Researchers led by Pratiti Bandopadhayay, MBBS, PhD, Dana-Farber/Boston’s Children’s Cancer and Blood Disorders Center, turned to genetic testing and precision medicine as a means of progressing treatment for pediatric brain cancer. The study analyzed cancer genomes of 203 pediatric brain tumors across subtypes, including 117 samples analyzed by OncoPanel (a multiplexed targeted exome-sequencing platform that includes 300 cancer-causing genes); 146 by OncoCopy (a clinical genome-wide array comparative genomic hybridization assay); and 60 tumors subjected to both, which allowed researchers to see if combining the two tests was more powerful than performing each alone.

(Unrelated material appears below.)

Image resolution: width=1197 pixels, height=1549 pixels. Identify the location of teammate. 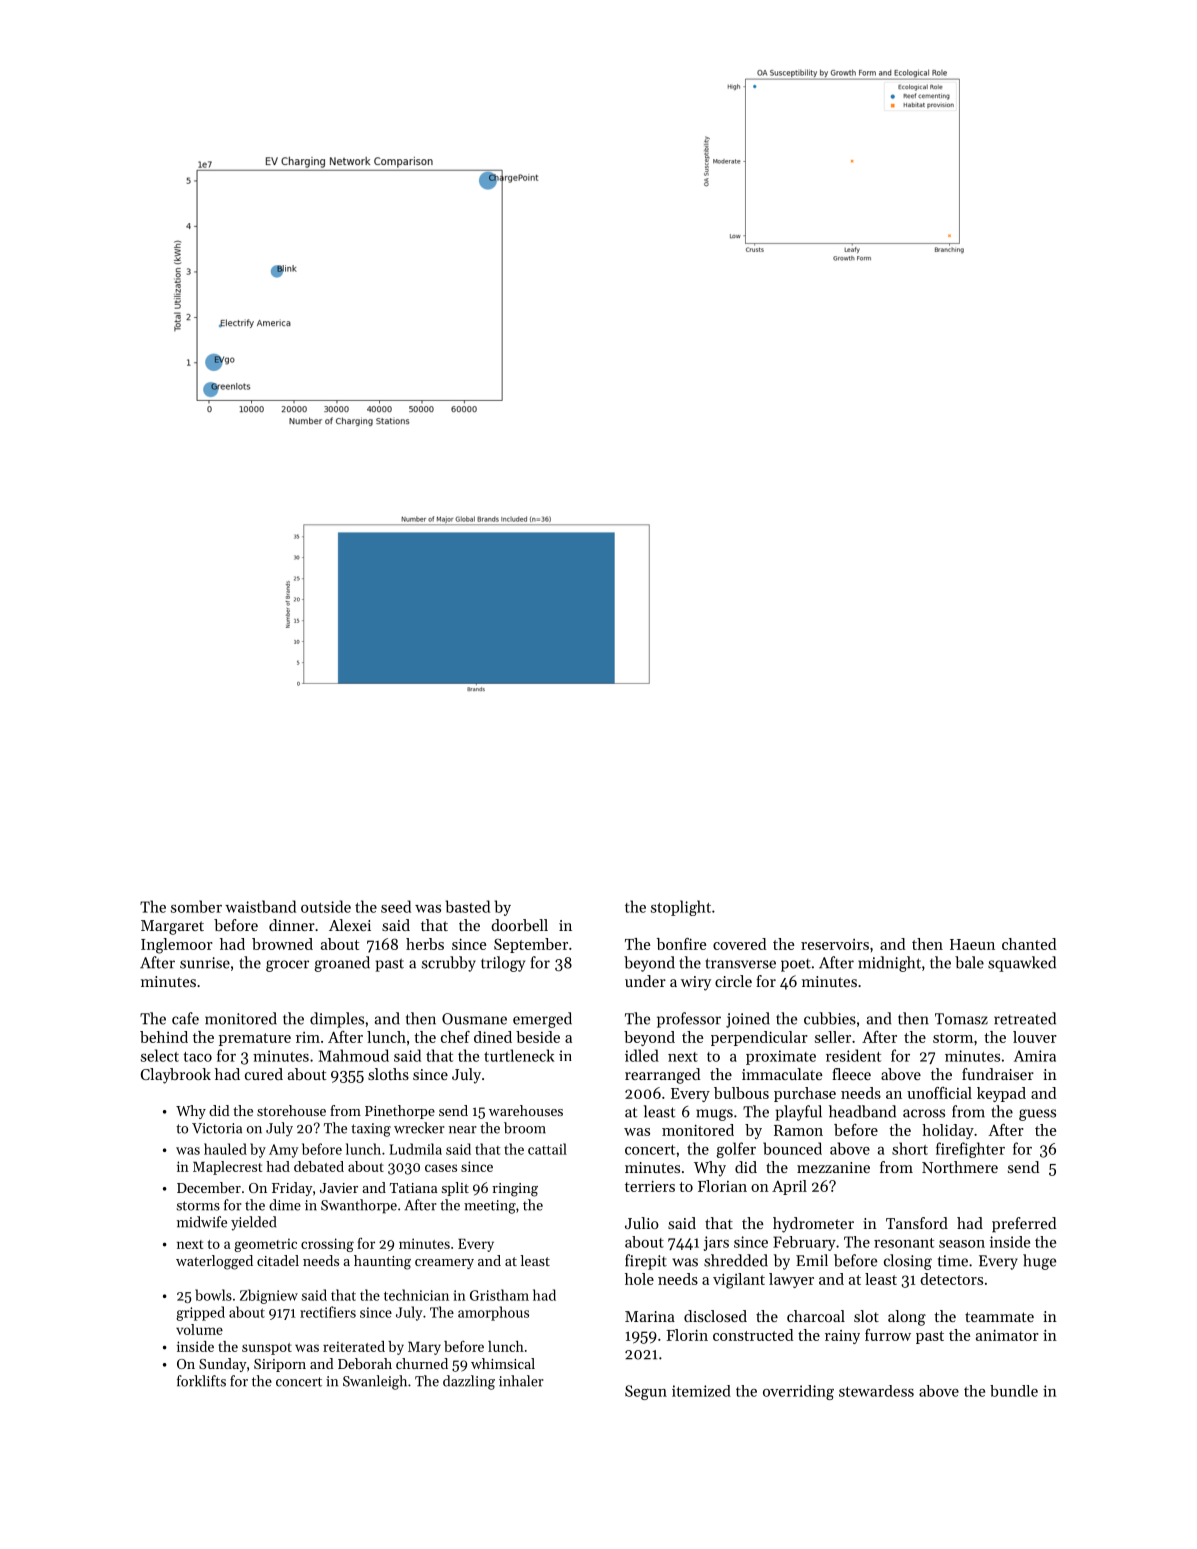
(999, 1317).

Results of the study showed clinically relevant alterations (44 cancer mutations, 20 rearrangements) in 56% of sampled patients that could impact a patient’s diagnosis or course of treatment. These included BRAF alterations and rearrangements in MYB-QKI, MYBL1, BRAF, and FGFR1. The combination of OncoPanel and OncoCopy in the 60 sampled tumors identified subgroup-specific alterations in 89% of medulloblastomas.
Researchers concluded that combining OncoPanel and OncoCopy genomic assays successfully help identify critical diagnostic, prognostic, and treatment-relevant alterations. The combination also signifies an effective precision medicine approach for further clinical evaluation of pediatric brain tumors.
"The importance of genomic profiling in the diagnosis and treatment of pediatric brain cancers is reflected in the World Health Organization's recent decision to classify such tumors by the genetic alterations within them, rather than by broad tumor type" said study co-author Susan Chi, MD, Dana-Farber/Boston’s Children’s Cancer and Blood Disorders Center. "Targeted therapies are likely to be most effective when they're matched to specific abnormalities within tumor cells. Our findings show that precision medicine for pediatric brain tumors can now be a reality."